BCBusiness Report Card: Vancouver tech advances again

We assess how different people/things and, of course, businesses fared this week.

Credit: Flickr

We assess how different people/things and, of course, businesses fared this week

Hey, would ya look at that? Most of the grades in this version of your favourite column are actually pretty good!

As much as we have fought hard to earn the title of crusty curmudgeon (we actually have a banner in the office labelled as such), we do occasionally enjoy being nice and shedding some light on positive happenings in the province.

Of course, you shouldn’t assume that it’s always going to be like this. After all, it’s much easier to make fun of things that are a complete mess.

Congrats to the province for a good week, we guess. Just don’t get used to it.

Here’s what we thought made the grade this week (and what didn’t). 

Vancouver’s tech scene

Grade: A

The 2019 Scoring Tech Talent report from American real estate firm CBRE had some good news for Vancouver.

The city ranked No. 12 out of 50 North American markets, up 13 positions from last year. It represented the largest gain of any market in the ranking, as Vancouver has reportedly seen 42.6-percent growth in the number of tech jobs added over the past five years.  

Of course, there’s a downside to that for the actual employees. One of the main reasons the city has had success compared to others is its relatively low wages. Tech employees in Vancouver took home an average salary of $61,824. That’s about half the average salary in San Francisco ($129,718) and Seattle ($117,806).

And if you ask them, the hours aren’t particularly great either. Hopefully the industry can continue to grow as a whole. You know what they say about rising tides.

We are talking about Vancouver, after all!

Canucks Sports and Entertainment

Grade: A–

The announcement that the Vancouver Titans (Canucks Sports and Entertainment’s esports team in the Overwatch League) will be hosting live matches at Rogers Arena next year is massive news.

The team will host some of its matches over two homestand weekends to be announced later, representing a further windfall for the operating group that will surely only increase as esports continue to permeate the market.

The Titans will also have the ultimate low bar in terms of success, which should help. Just take a look around Vancouver’s sporting world right now. 

Working in the public sector

Grade: B+

Who said working for the people didn’t have its rewards? Look at all these public servants diligently doing their jobs in service of the greater good! Like the CEO of Powerex, which (checks notes)… “buys and sells wholesale electricity, natural gas and environmental energy products and services.”

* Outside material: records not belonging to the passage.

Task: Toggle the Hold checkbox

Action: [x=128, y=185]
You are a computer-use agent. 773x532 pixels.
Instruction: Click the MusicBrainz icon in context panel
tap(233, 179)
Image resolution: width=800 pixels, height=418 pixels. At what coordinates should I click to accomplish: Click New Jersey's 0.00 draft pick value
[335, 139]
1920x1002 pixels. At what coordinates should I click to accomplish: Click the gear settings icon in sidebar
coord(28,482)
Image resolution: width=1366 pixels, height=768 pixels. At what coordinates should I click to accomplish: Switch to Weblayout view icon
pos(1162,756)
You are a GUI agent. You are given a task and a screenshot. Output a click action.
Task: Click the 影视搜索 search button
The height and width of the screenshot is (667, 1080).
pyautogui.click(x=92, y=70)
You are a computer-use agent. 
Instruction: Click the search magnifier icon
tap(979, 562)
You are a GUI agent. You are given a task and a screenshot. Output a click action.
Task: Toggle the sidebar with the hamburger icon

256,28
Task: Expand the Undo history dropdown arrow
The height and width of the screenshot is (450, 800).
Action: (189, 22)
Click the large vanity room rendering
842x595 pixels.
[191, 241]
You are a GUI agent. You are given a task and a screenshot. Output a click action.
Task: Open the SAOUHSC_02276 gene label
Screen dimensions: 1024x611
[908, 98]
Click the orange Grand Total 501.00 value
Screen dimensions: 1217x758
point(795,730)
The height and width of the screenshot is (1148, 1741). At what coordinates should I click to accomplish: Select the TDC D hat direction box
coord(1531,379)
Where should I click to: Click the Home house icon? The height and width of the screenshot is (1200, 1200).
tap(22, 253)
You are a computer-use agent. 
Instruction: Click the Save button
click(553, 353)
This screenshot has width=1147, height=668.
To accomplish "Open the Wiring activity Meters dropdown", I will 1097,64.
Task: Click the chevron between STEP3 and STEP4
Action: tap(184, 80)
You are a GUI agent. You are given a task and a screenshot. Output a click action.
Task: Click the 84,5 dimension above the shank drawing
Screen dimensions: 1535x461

Credit: Rival Technologies on Twitter

Rival Technologies could be a major player in Vancouver

Rival Technologies

Grade: B+

Is this Canada’s next tech unicorn? In any case, it’s another decent bit of news for  Vancouver’s tech industry, as Rival, the Coal Harbour-based research firm raised more than double its target in a recent funding round.

The over $8.5 million the company hauled in is a direct result of its flagship product, Chat Lab, which “rivals other sources of data by allowing you to engage your customers in seamless conversations. Instead of traditional surveys, you send chats.”  

Rival’s founder and CEO Andrew Reid also founded Vision Critical and oversees a client base that includes the NFL, A&W Canada and the Vancouver Canucks.

Here’s a recent conversation between us and A&W via text.

A&W: Thanks for visiting us! Hope to see you again!

Us: (Oh no, they totally know I stole one of their frosty mugs!)

Us: Oh, yeah, totally, totally.

Us: I definitely didn’t steal anything.

A&W: …

A&W: Please return our mug.

Us: OK.

West Fraser Timber Co. Ltd.

Grade: C

Welcome to the calm after the storm for one of the province’s most iconic natural resources companies. 

Hopefully, it’s smoother sailing from here on out for West Fraser, which reportedly lost $17 million in the quarter ending June 30. It’s prompted the company (along with other such Canadian businesses) to expand to the American South, where it now has 21 mills.

Wildfires and the mountain pine beetle are the main causes of the drop-off, and even though the company says the hard times are over, it’s easy to see B.C.’s forestry industry continuing to timber.

Griping about transit

Grade: D

Finally, one of the province’s (and the country’s) favourite pastimes took a bit of a hit this week with the announcement that federal, provincial and municipal governments would be allocating a collective $79 million to BC Transit.

BC Transit oversees public transit outside Metro Vancouver and will receive 118 new buses in total, including 10 electric vehicles for Victoria.

Now, how’s that Broadway subway line coming?